◆ **INSTRUCTIONS TO FOLLOW**
A word-for-word copy of every entry below is required; the images do not belong in it.

Stored data entries
========================================

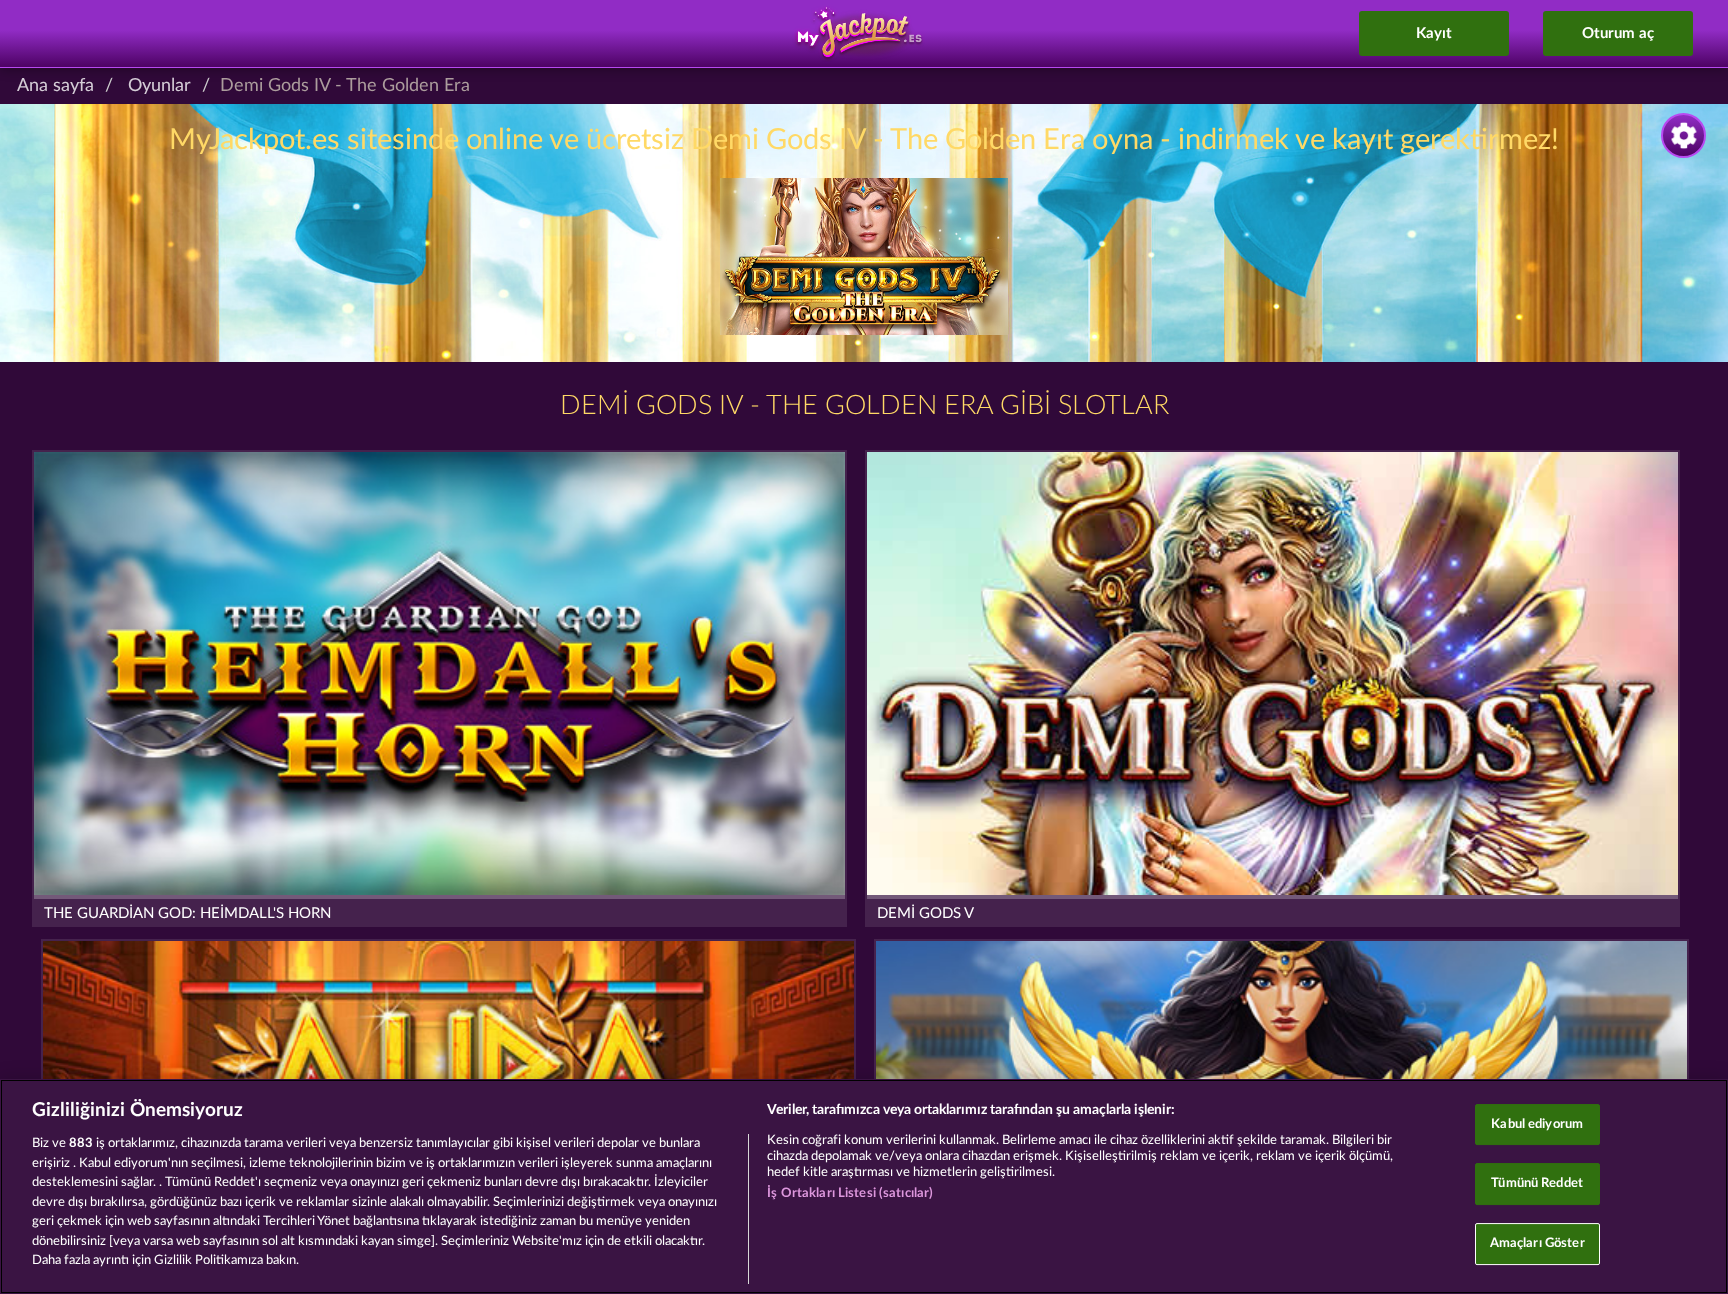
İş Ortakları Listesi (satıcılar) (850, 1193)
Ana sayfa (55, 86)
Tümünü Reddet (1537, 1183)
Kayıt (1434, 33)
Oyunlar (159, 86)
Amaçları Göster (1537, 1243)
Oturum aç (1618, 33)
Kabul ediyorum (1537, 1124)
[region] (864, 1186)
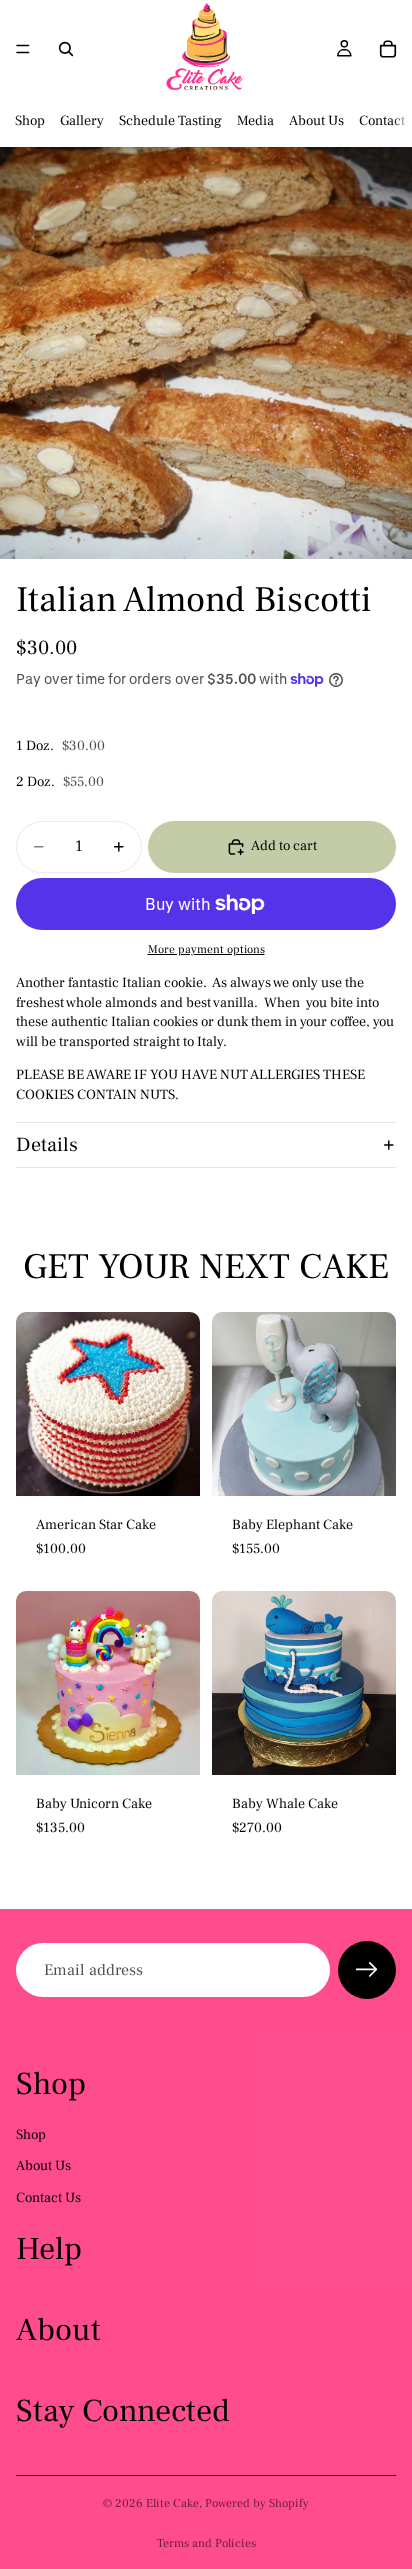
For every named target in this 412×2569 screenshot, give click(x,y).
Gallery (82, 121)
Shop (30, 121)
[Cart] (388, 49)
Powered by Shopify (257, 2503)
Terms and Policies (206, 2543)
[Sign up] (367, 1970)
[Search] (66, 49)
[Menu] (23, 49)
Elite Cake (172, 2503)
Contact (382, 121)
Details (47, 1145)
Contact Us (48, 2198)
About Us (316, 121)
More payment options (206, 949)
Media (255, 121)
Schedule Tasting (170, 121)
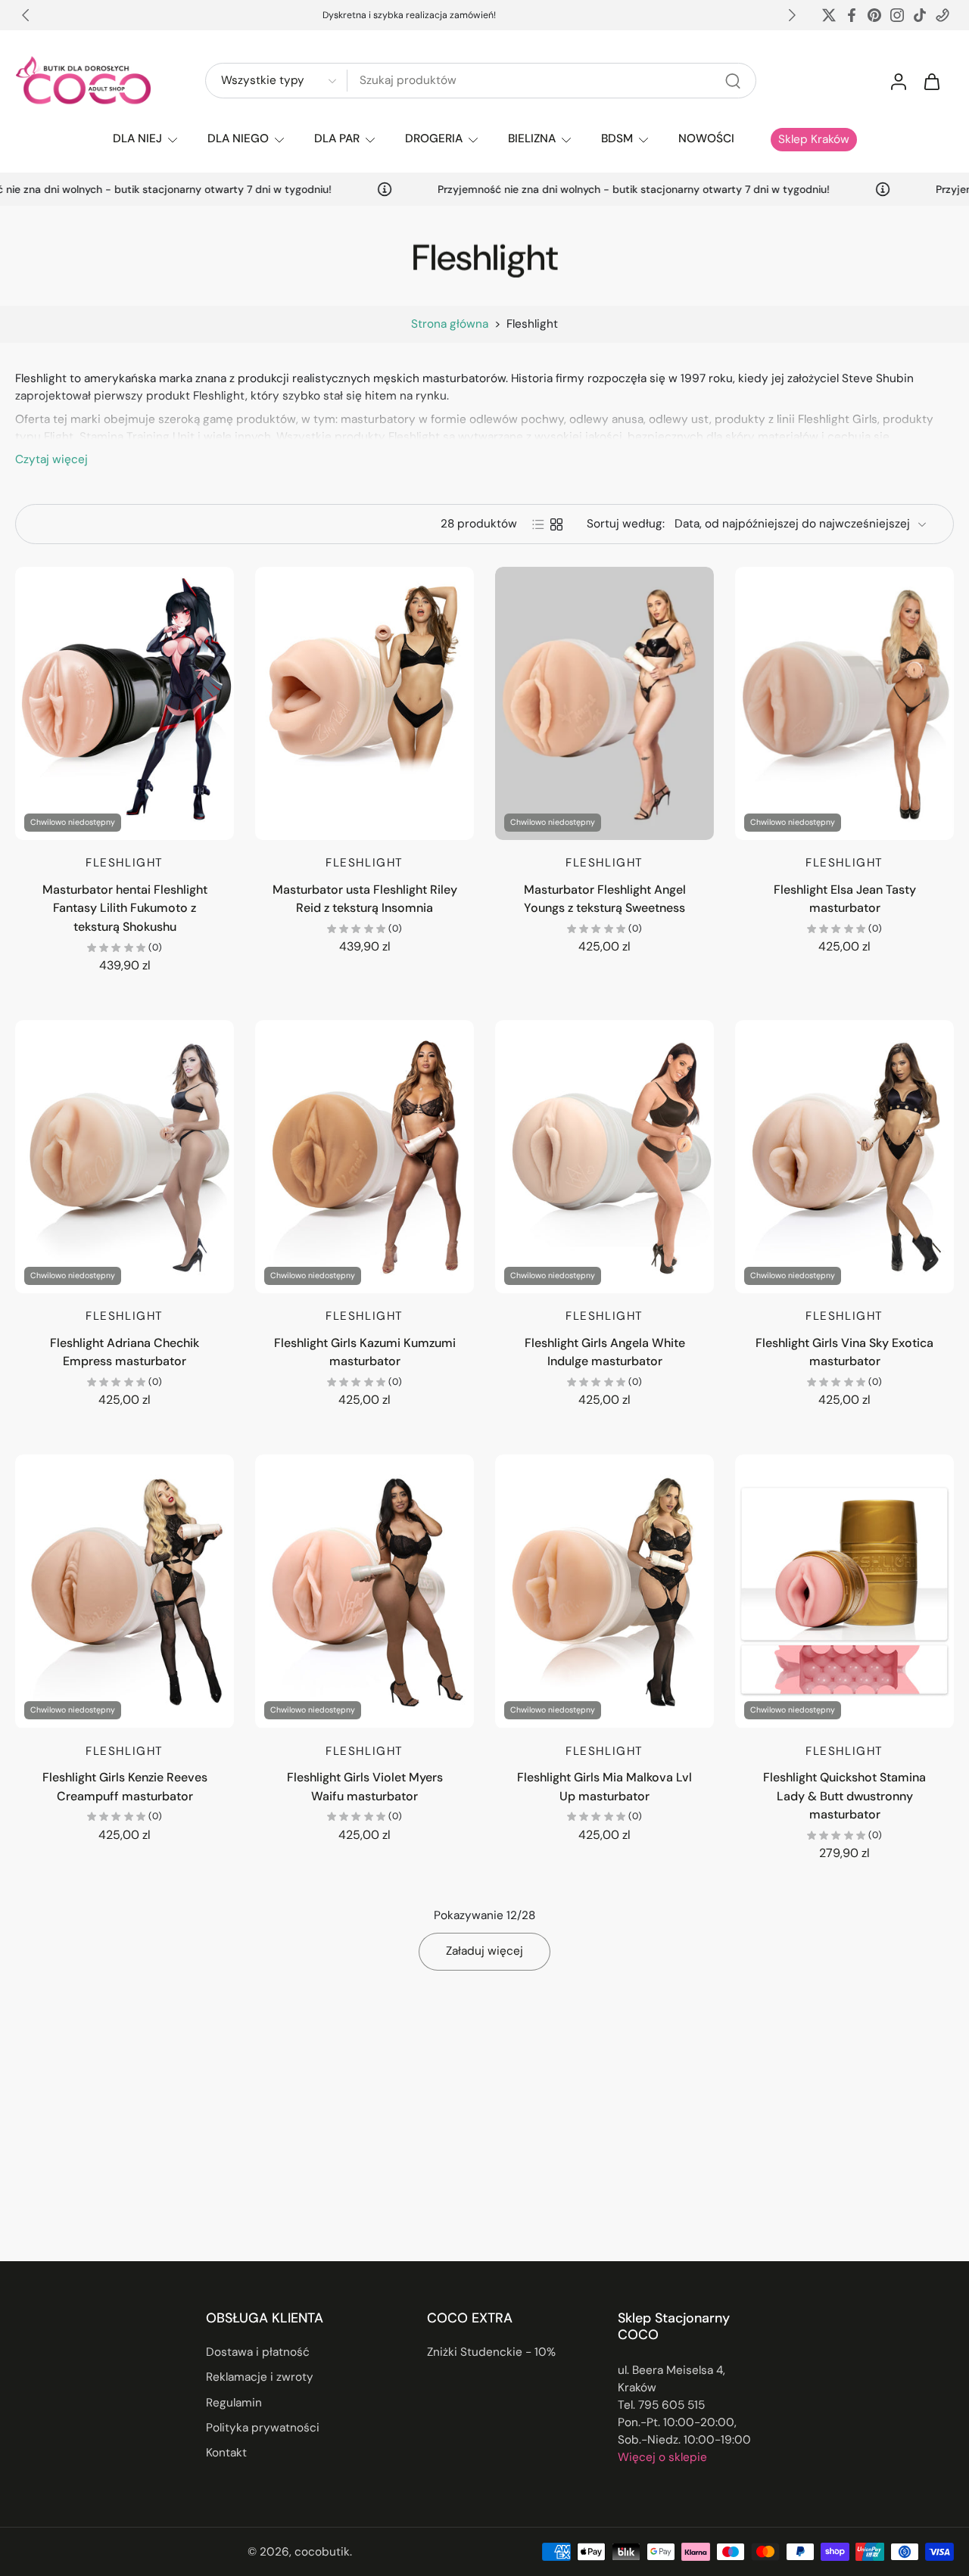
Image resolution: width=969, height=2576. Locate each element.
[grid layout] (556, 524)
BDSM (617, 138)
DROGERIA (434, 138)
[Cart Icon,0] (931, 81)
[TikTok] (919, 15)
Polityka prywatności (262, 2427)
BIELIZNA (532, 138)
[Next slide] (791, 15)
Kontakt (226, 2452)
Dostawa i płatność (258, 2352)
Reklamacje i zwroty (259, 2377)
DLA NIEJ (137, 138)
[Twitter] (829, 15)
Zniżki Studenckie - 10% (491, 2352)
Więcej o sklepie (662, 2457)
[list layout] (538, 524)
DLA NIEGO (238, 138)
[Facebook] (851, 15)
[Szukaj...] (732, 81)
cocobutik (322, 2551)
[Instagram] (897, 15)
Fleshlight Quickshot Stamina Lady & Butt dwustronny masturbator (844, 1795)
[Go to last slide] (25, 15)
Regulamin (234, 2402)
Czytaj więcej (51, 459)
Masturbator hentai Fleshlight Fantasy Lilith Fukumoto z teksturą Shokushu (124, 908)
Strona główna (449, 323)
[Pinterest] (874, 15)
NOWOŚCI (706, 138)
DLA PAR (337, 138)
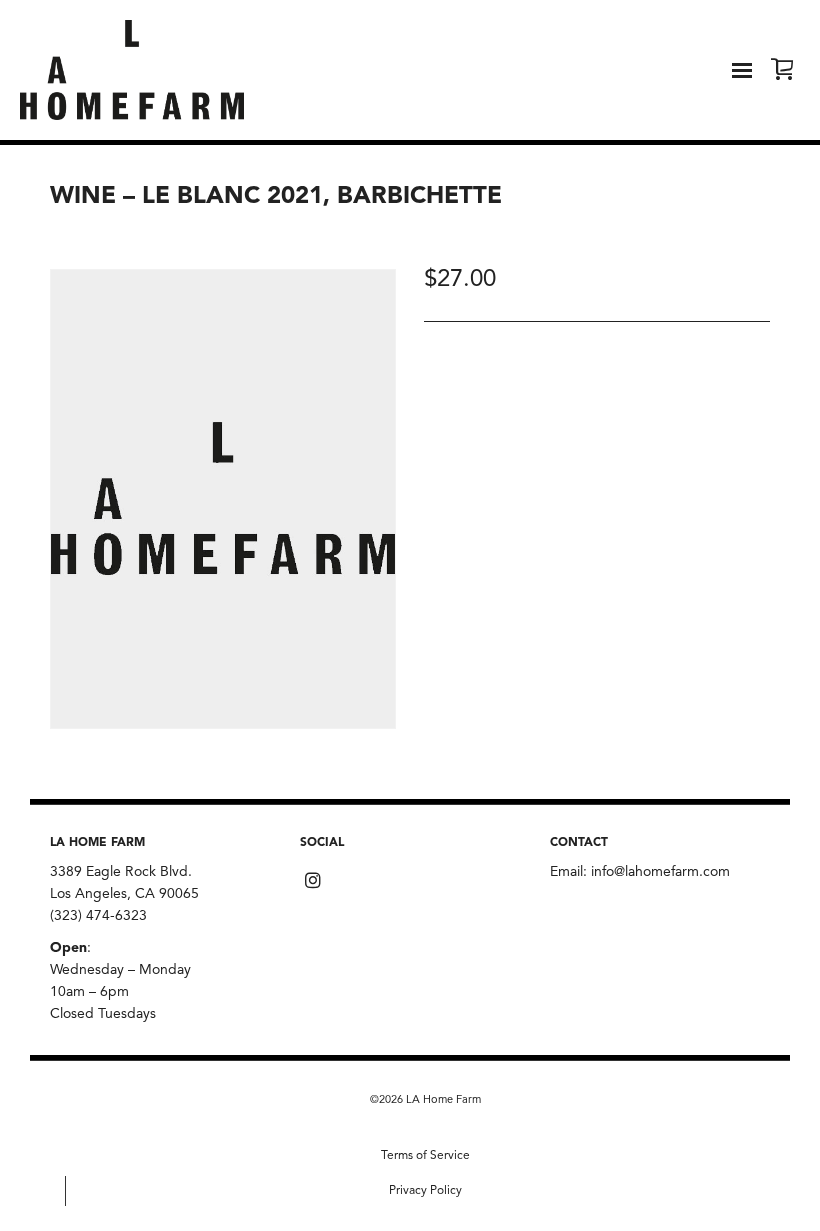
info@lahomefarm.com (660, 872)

========================================

◆ **PROBLEM SOLUTION**
İş Ortakları Listesi (satıcılar) (850, 1193)
Ana sayfa (55, 86)
Tümünü Reddet (1537, 1183)
Kayıt (1434, 33)
Oyunlar (159, 86)
Amaçları Göster (1537, 1243)
Oturum aç (1618, 33)
Kabul ediyorum (1537, 1124)
[region] (864, 1186)
For every named target in this 412×2569 screenshot, give click(x,y).
Gallery (82, 121)
Shop (30, 121)
[Cart] (388, 49)
Powered by Shopify (257, 2503)
Terms and Policies (206, 2543)
[Sign up] (367, 1970)
[Search] (66, 49)
[Menu] (23, 49)
Elite Cake (172, 2503)
Contact (382, 121)
Details (47, 1145)
Contact Us (48, 2198)
About Us (316, 121)
More payment options (206, 949)
Media (255, 121)
Schedule Tasting (170, 121)
Image resolution: width=969, height=2576. Locate each element.
[grid layout] (556, 524)
BDSM (617, 138)
DROGERIA (434, 138)
[Cart Icon,0] (931, 81)
[TikTok] (919, 15)
Polityka prywatności (262, 2427)
BIELIZNA (532, 138)
[Next slide] (791, 15)
Kontakt (226, 2452)
Dostawa i płatność (258, 2352)
Reklamacje i zwroty (259, 2377)
DLA NIEJ (137, 138)
[Twitter] (829, 15)
Zniżki Studenckie - 10% (491, 2352)
Więcej o sklepie (662, 2457)
[list layout] (538, 524)
DLA NIEGO (238, 138)
[Facebook] (851, 15)
[Szukaj...] (732, 81)
cocobutik (322, 2551)
[Instagram] (897, 15)
Fleshlight Quickshot Stamina Lady & Butt dwustronny masturbator (844, 1795)
[Go to last slide] (25, 15)
Regulamin (234, 2402)
Czytaj więcej (51, 459)
Masturbator hentai Fleshlight Fantasy Lilith Fukumoto z teksturą Shokushu (124, 908)
Strona główna (449, 323)
[Pinterest] (874, 15)
NOWOŚCI (706, 138)
DLA PAR (337, 138)
info@lahomefarm.com (660, 872)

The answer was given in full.